Mr Barnier, the European Commission’s chief Brexit negotiator, said it is become clearer for UK citizens what they will miss out after their country leaves the EU.
The EU official told an American audience the position remains “crystal clear” at the end of negotiations EU membership will be better than the UK deal.
After the resignations of Boris Johnson and David Davis, the Prime Minister has finally managed to secure collective responsibility from her previously divided Cabinet for her latest Brexit proposal.
Armed with a new-look Cabinet team, Mrs May will press on attempting to deliver a “serious, workable proposal” for a close trading partnership.
Speaking to policymakers at leading US think tank The Council on Foreign Relations, Mr Barnier insisted the UK will not be able to replicate EU membership outside the bloc, a threat previously levelled at Westminster.
The Frenchman said:“Once again, I regret profoundly the vote of the UK, we respect it and we will implement it.
“But, it’s day after day clearer, not only on the UK side but by UK citizens, but also for the European side in each of our countries, what it means to be in the EU and what it means to be out of the EU.
“I can tell you that it is crystal clear at the end of this negotiation, that the best situation, with the best relationship with the EU, will remain to be a member of the EU.”
Mr Barnier refused to comment on the spate of resignations which wreaked havoc to Mrs May’s Cabinet on Monday.
Behind the scenes, EU member states are fearful a collapse of Britain’s minority Conservative Government would spell the end for Brexit negotiations and lead to a no deal.
After Mr Davis’ resignation, EU diplomats laughed off any possible effects on the Brexit negotiations, insisting the Prime Minister’s EU sherpa Olly Robbins is the UK’s main man in Brussels these days.
But as Mr Johnson stepped down from his position as Foreign Secretary the possibility of a deal was covered in a thick cloud of dust, according to one source.
Another said the second resignation made the looming October deadline highly unlikely as Mrs May attempts to rebuild her Cabinet.

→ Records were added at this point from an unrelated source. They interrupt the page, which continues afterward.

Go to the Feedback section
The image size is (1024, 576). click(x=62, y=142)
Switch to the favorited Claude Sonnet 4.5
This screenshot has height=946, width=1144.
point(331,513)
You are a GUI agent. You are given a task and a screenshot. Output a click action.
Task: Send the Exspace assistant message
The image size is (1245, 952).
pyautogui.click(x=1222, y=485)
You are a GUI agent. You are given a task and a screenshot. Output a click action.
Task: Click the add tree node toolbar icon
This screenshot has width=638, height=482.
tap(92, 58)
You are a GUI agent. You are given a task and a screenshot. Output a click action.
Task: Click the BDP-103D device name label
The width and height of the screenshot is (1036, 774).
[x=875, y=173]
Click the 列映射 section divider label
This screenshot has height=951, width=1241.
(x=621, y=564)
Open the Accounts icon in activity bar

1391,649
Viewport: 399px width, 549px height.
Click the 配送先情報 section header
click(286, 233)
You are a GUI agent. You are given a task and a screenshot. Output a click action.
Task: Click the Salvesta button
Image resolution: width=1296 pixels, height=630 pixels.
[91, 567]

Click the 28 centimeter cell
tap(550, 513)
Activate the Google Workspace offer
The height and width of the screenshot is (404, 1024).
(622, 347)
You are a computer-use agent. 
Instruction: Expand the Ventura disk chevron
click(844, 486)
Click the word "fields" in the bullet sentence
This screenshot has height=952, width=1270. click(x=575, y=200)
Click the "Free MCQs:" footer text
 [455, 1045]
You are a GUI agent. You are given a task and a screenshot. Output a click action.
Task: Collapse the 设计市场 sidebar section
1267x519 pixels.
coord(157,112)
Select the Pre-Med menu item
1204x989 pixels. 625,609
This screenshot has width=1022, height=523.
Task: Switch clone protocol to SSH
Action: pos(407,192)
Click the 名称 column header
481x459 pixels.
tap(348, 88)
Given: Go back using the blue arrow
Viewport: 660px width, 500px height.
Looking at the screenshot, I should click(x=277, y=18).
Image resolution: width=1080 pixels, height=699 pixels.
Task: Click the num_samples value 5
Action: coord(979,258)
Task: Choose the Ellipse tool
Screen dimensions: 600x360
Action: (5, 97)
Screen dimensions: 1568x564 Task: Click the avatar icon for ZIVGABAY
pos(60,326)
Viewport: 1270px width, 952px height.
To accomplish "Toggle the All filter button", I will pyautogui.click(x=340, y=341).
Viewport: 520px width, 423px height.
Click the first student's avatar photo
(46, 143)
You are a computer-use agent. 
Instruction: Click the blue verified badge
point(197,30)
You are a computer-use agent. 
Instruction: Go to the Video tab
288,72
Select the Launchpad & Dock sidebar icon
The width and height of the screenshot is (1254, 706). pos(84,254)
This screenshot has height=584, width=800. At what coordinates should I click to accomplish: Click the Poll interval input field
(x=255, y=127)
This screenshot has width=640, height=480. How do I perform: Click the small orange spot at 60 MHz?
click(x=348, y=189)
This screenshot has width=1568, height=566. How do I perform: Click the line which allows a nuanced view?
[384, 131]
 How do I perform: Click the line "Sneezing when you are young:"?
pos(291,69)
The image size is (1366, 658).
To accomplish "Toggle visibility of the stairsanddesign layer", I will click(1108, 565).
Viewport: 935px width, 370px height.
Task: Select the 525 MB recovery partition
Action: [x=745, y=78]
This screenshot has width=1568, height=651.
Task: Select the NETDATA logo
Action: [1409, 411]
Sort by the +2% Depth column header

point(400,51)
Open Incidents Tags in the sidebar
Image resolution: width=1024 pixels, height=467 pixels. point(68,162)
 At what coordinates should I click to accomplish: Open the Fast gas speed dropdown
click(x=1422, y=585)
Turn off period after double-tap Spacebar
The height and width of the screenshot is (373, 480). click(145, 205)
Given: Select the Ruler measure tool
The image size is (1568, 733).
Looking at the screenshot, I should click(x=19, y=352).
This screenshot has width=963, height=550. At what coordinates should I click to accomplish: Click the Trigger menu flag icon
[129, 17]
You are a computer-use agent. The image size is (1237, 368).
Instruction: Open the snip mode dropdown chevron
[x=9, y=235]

The European Council’s President Donald Tusk said negotiations must carry on regardless of the Westminster turmoil.
Blaming the resigning Brexiteers for the chaos, Mr Tusk said: “Politicians come and go, while the problems they have created for their people remain.
“The mess caused by Brexit is the biggest problem in the history of EU-UK relations and it is still very far from being solved.”
Jean-Claude Juncker, the European Commission President, sarcastically hit out at the Government’s chaotic day while speaking at a press conference after an EU-Ukraine summit.
He said: “This proves that at Chequers there was clearly a unity of views in the British Cabinet.”